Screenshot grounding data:
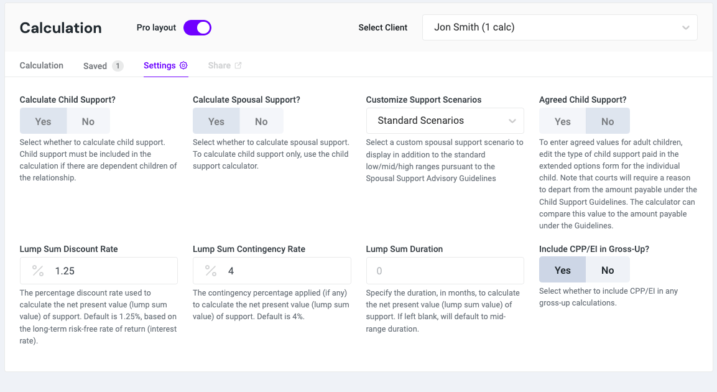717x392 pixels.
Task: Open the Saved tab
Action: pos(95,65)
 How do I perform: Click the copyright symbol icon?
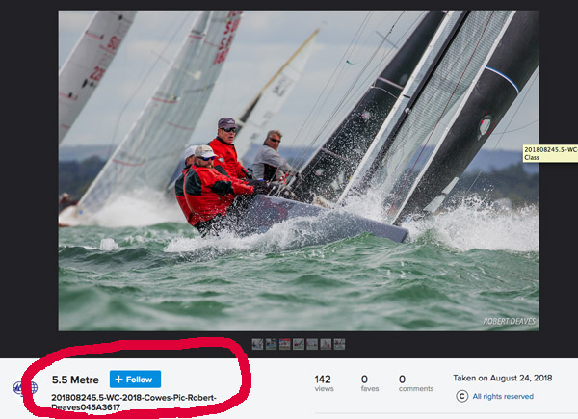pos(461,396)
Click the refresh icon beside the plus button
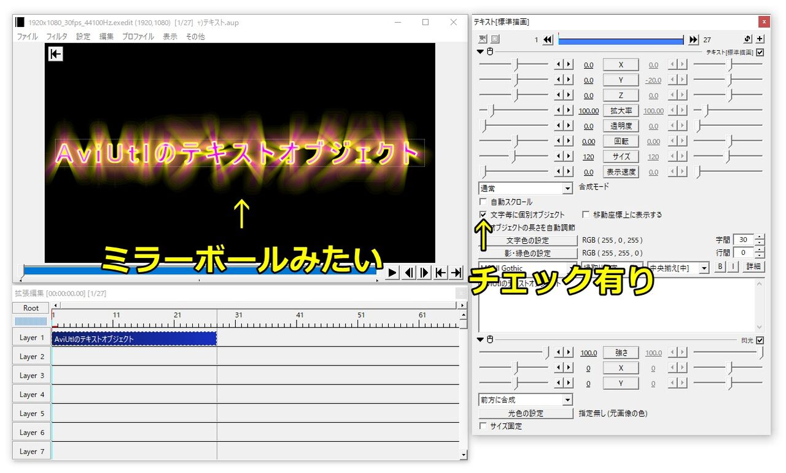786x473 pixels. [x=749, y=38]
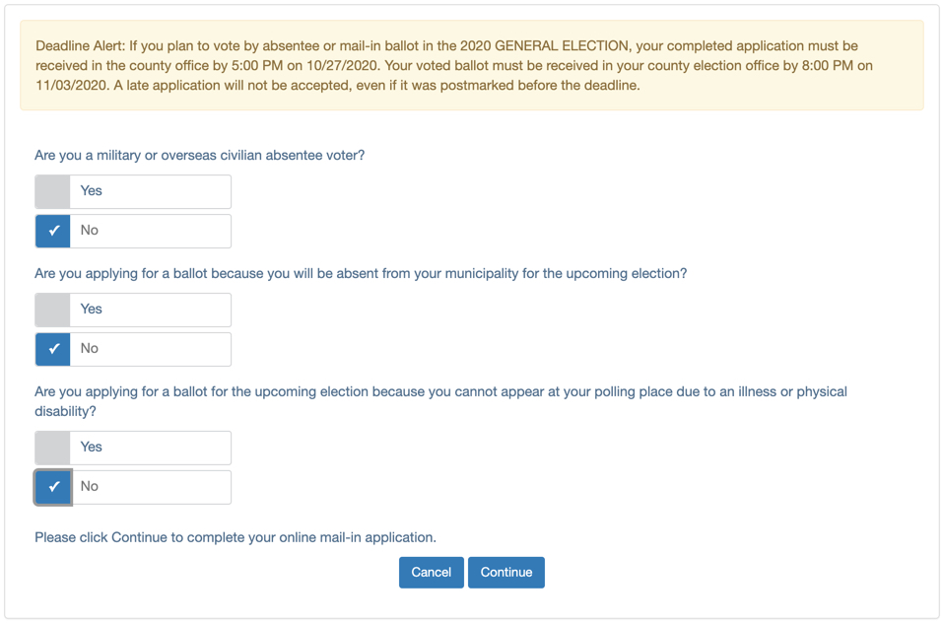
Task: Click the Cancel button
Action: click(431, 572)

* * *

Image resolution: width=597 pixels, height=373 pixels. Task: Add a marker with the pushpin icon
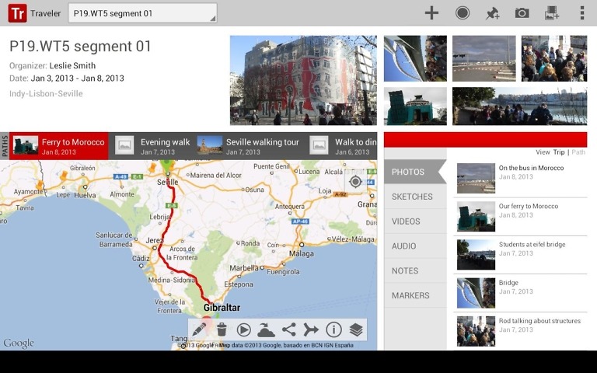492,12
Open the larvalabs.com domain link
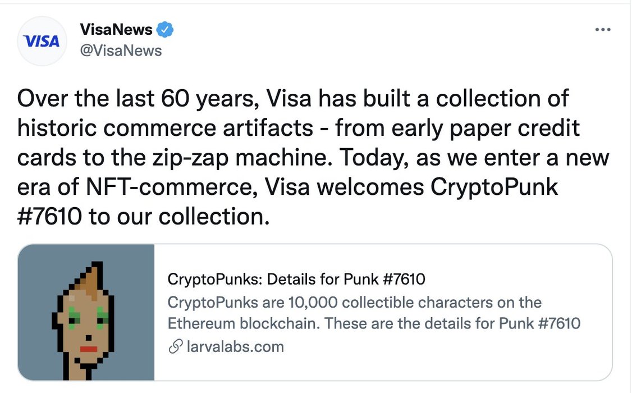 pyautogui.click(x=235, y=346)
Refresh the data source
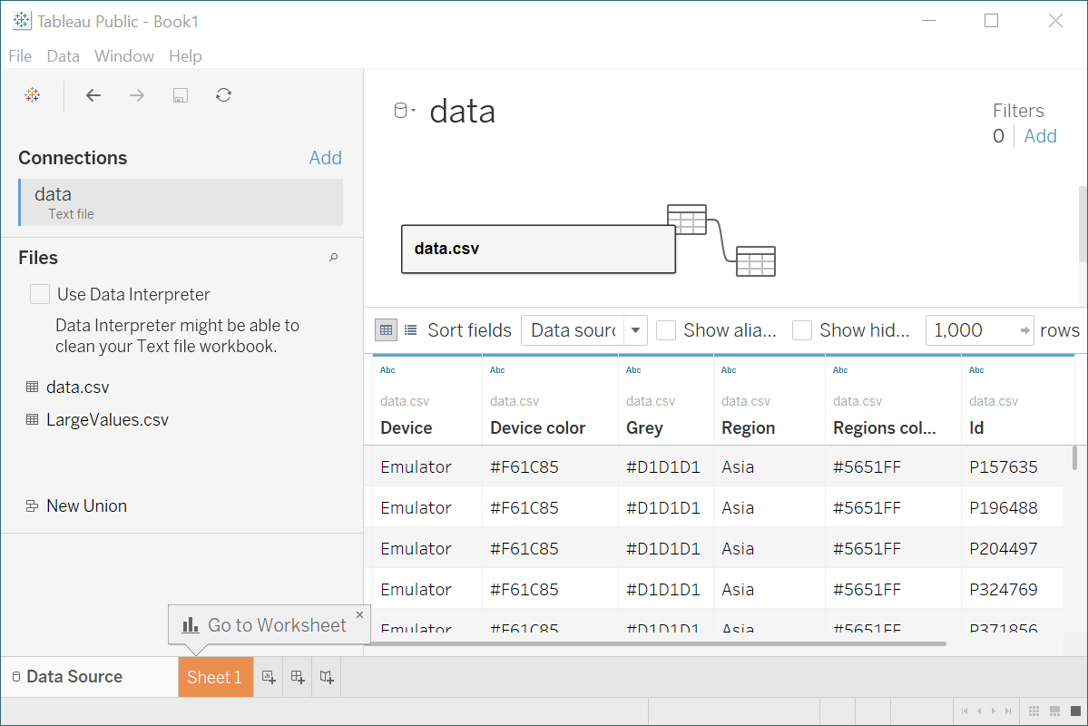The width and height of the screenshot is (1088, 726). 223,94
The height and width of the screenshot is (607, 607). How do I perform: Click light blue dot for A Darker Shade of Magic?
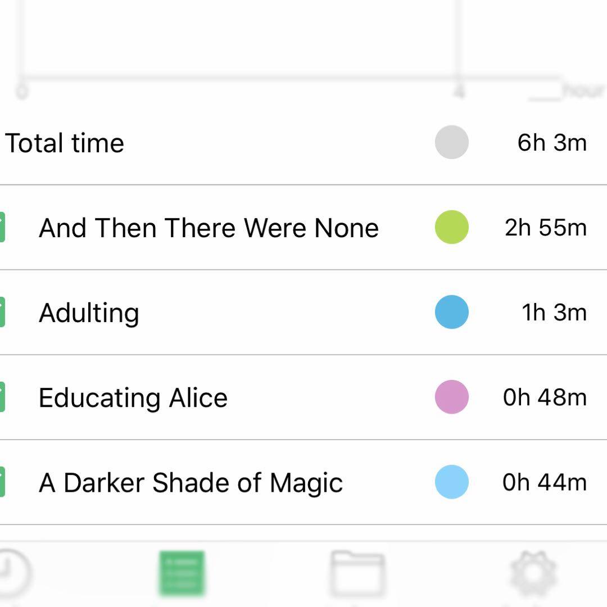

What is expected » Give again the stretch of the entries above that begins at the line with "Open the larvalabs.com domain link" and ends at the line with "The height and", word for word, with no pictures.

Response »
Open the larvalabs.com domain link
 pyautogui.click(x=235, y=346)
Refresh the data source
The width and height of the screenshot is (1088, 726). 223,94
The height and width of the screenshot is (607, 607). How do I perform: Click light blue dot for A Darker Shade of Magic?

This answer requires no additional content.